Today, we’re announcing our Managed Services and Consulting practice—a dedicated offering that helps our customers operationalize testing, QA, and compliance across their revenue and go-to-market (GTM) stack.
As Simon Sinek would say, let’s start with why.
As any venture scale startup knows, the game is that you grow fast or die fast. Our goal was to grow fast, but nothing ever goes quite to plan, and we wound up only doubling the last couple of years. And, in service of our customer needs, wound up being profitable. It is a dangerous luxury. If we are growing too slowly for VC, I can do things the VCs won’t like.
We’ve always been pragmatic about growth—building profitably and sustainably, so we can choose what’s right for our customers. That means we get to buck the trends that hurt buyers and teams just trying to do good work.
Even with the best VC’s in the business backing us, I’ve always bucked the groupthink that doesn’t serve our customers.
Bucking Trend #1: The SDR Script
You know the one: Mass cold emails with hyper-personalized first lines and zero context.
Discovery calls designed to qualify the buyer, not help them. No demo until you’ve passed the gauntlet.
This wasn’t customer-centric—it was funnel-centric. It optimized for conversion rates, not trust.
We chose a different path. We’ve always believed the best demo is one that starts with, “Here’s what you asked to see.” And the best email? The one that’s useful, even if you never respond.
So when people told us to scale our sales team with SDRs and a predictable revenue playbook, we said no. Even turned down investment dollars tied to the requirement. We built the infrastructure to self-serve, and when customers wanted help, we gave it—without forcing them through hoops.
Bucking Trend #2: Forcing Product Engagement
VCs love a good “DAU” curve. The higher the daily active users, the bigger the multiple.
But here’s the thing: our users don’t live in Stack Moxie. They live in Salesforce, HubSpot, Marketo, Outreach, and Google Ads. That’s where campaigns launch, and that’s where things break.
So we didn’t build Stack Moxie to maximize DAUs—we built it to do testing wherever the teams already work. That’s not great for stickiness metrics. But it’s great for customer value.
Because our mission is to make testing invisible, seamless, and reliable. Not addictive, and certainly not by wasting their time forcing them through a login.
Bucking Trend #3: Charge More Because You Can
A common bit of pricing advice in SaaS: “If they’ll pay $50K, charge $70K.” It’s a margin-first mindset.
But we’ve always favored the opposite: Start small. Prove value. Earn trust. Expand.
We let customers grow into their contracts. We offer free tiers when we can. We’ve given away entire services to help teams prove value internally. Why? Because our revenue doesn’t need to impress a board—it just needs to support a business.
Why VCs Hate Services
Let’s pull back the curtain. Venture capital firms don’t hate services because they’re bad. They hate them because Wall Street doesn’t love them.

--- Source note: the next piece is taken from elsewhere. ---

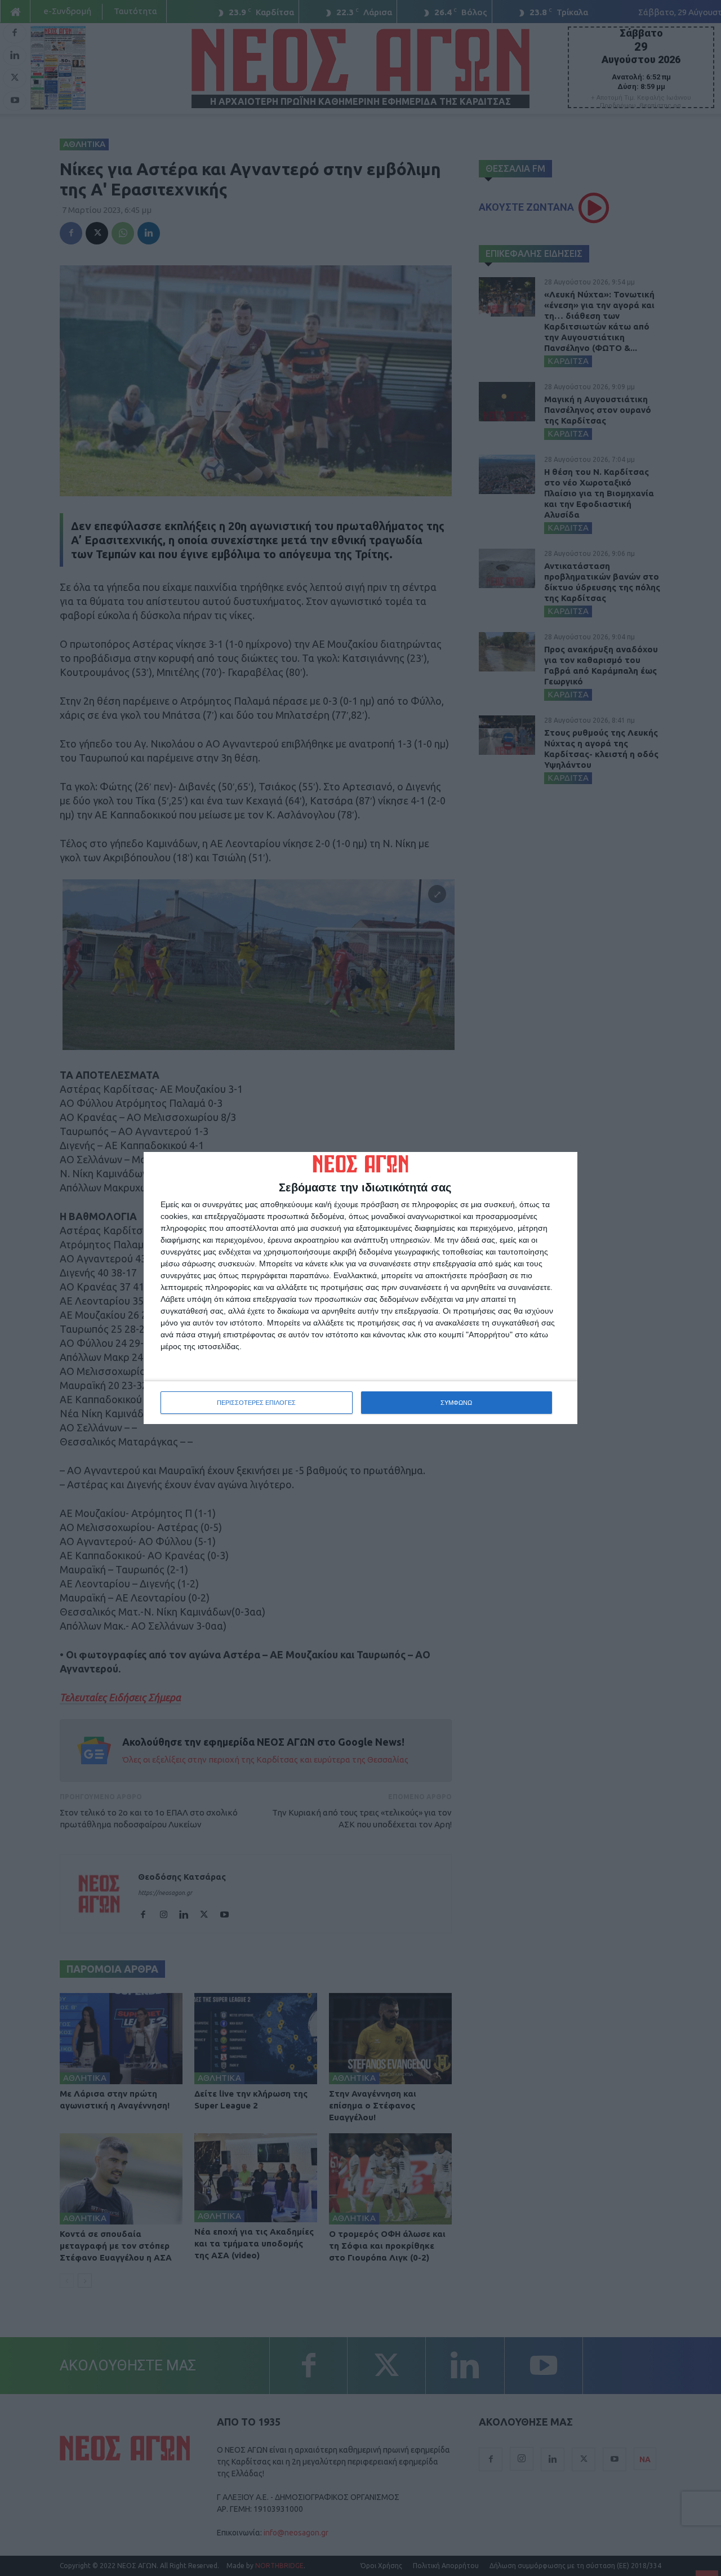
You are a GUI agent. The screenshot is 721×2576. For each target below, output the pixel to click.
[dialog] (360, 1288)
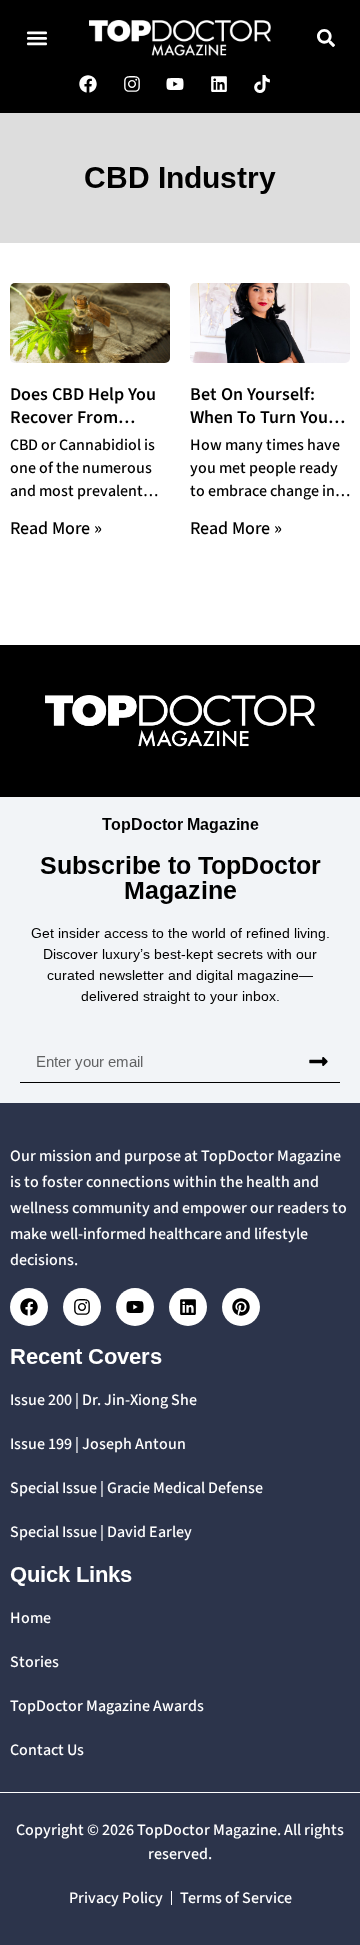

Product revenue is (theoretically) infinitely scalable. It doesn’t require more humans to grow. Services, on the other hand, are messy. People-intensive. Harder to automate. They drag down revenue multiples in IPOs. So the conventional wisdom is: avoid them.
But here’s the reality: great services unlock great product growth. Allow us to identify friction points before they drag down a user. And with a new category, some times it easier to consume a service than it is a product. Harder for us, but easier for our customer. Radical, right?
Is this a hard decision? You bet.
Great consulting services are hard, but we are really experienced and know how to do this. It isn’t a hard decision because consulting is hard.
It is hard because it means giving up on the road we were on. You see, I believe that just like engineers have Data Dog, and Cloud teams have Splunk, Revenue teams need a monitoring platform. It is a massive market opportunity, and the path is paved with lots of integrations.
Which is the very definition of winner take all market – a market that will be crowned by venture capital (they always are).
So, going services means I’m conceding that #1 spot. It means that most likely, we won’t be #2 or #3 either. One of our founding core values is world class as our north star. Not fighting for to be #1 is a tough pill to swallow.
But it is made infinitely sweeter that I can do it in service of my customer’s needs.
Why We’re Doing This Now
All that to say – we didn’t launch services because we had to. We launched them because customers kept asking.
Can you set up our testing frameworks?
Can you manage the QA for every campaign launch?
Would you meet with our privacy attorney? Can you validate our legal and privacy rules are being followed? Can you tell me if the error was ever fixed?
Now, the answer is yes.
Today, we’re launching Stack Moxie Managed Services.
It’s the same testing automation we’re known for, wrapped in expert delivery and hands-on support. We’ll still build product. We’ll still automate like mad. But when you need a team to run the testing for you, now we’re here.